減価償却費が毎期約2億円計上されており、キャッシュ・フロー計算書における営業活動によるキャッシュ・フローは、2019年3月期6.6億円、2020年3月期5.2億円となっている。
■資金使途
IPOにより11億円の資金調達を予定しているが、全額を八千代第一工場の建物の新設及び増改築として設備資金に充当する予定である。
■株主構成
筆頭株主は広島銀行系ファンドのブルーインベストメント投資事業有限責任組合であり、株式シェア21%を有している。第2位株主は広島銀行(株式シェア20%)。広島銀行の関係先で41%の株式が所有されている。また小出社長は広島銀行の出身者(2004年に同社に転籍)である。
ただし広島銀行は保有655,240株のうち447,700株、ブルーインベストメント投資事業有限責任組合は保有700,000株のうち350,000株を売出株として拠出する。
第3位株主はドリームベッド従業員持株会(同12%)。
金融機関としては広島銀行の他に、もみじ銀行(同8.1%)、商工組合中央金庫(同4.0%)、山陰合同銀行(同3.0%)が株式を所有する。広島銀行グループ以外の金融機関の株式シェアは15%である。
広島銀行を中心に地方銀行が多くの株式を所有する状態である。
■まとめ
広島市が本社のベッドやマットレスなどの製造販売を行う企業のIPO案件である。地元の広島銀行グループが筆頭株主で約4割の株式を所有しており、社長も広島銀行出身である。
売上高100億円前後、経常利益5億円前後で推移していたが、2021年3月期は減収となったが経常利益は7.3億円まで拡大した。

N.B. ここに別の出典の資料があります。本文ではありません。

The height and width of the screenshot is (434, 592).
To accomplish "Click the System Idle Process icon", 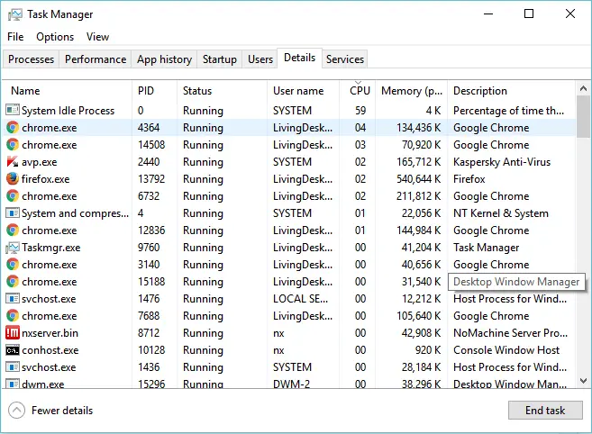I will 13,110.
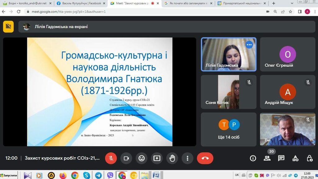Bookmark this page with star icon
This screenshot has width=318, height=179.
290,11
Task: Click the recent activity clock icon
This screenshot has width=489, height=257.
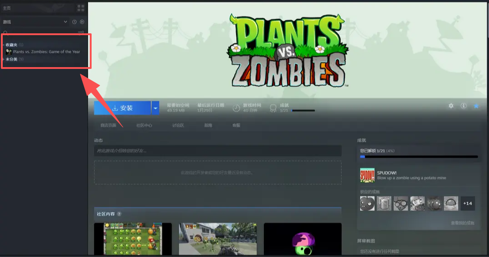Action: tap(74, 22)
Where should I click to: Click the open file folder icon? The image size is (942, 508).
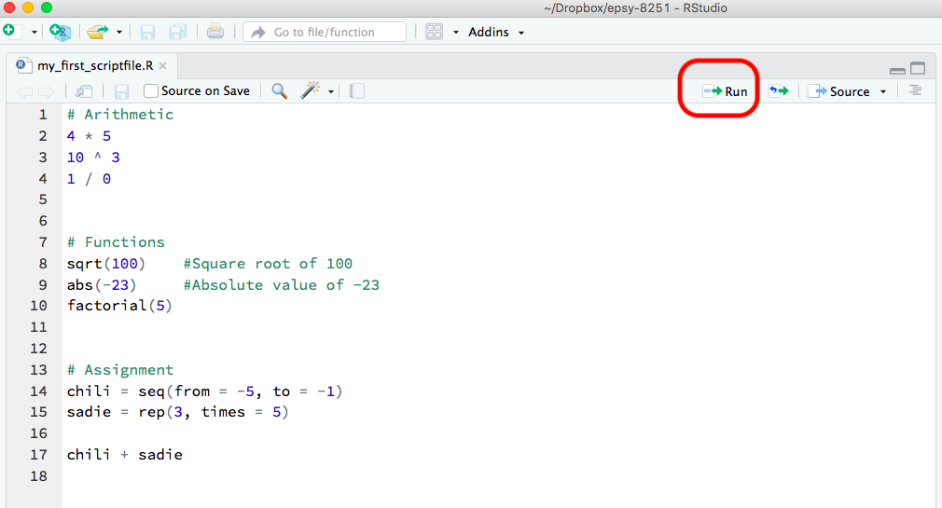click(98, 32)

2022年3月期は増収及び経常利益7億円台を維持の予想である。
業績は安定的に推移しているが、IPOを契機にデジタルマーケティング戦略などの活用で主力ブランド「Serta(サータ)」の認知度を高めて、自社店舗での販売力強化による利益成長を果たすことができるのか、という点が今後の注目ポイントになると考えられる。 - IPOジャパン編集長 西堀敬 氏のコメント
- 当社は、マットレス、ベッドフレーム、ソファ、寝装品(枕・布団類)等のデザイン開発、製造、販売を主たる事業として展開している。上場市場は東証2部。株価のバリュエーションは、公開価格時価総額が61億円、2022年3月期の業績予想ベースのPERは12.5倍となっている。期末配当として1株20円の見込みで、公開価格ベースの配当利回りは1.36%となっている。
上場当日の株価動向は、資金吸収額が30億円近くっても成長性のあるマザーズ銘柄なら個人投資家の買いで吸収できるが、上場市場が東証2部なので、人気がいまひとつ盛り上がりに欠けると考えられ、初値は前場中に付くと推測する。その日の相場の地合いにもよるが、初値が早く付いて割安感があるからと言って上値を買うようなことは控えた方がよさそうだ。
セカンダリーマーケットにおいては、業績連動で株価は動くと考えられるが、ここ数年間の業績動向から急成長は見込めないので、少し長い目で見て、来年3月に入って、配当狙いの買いが入って株価が動くまで待たされるつもりで、買うなら上場後のラリーを経た後の公開価格近辺が妥当だろう。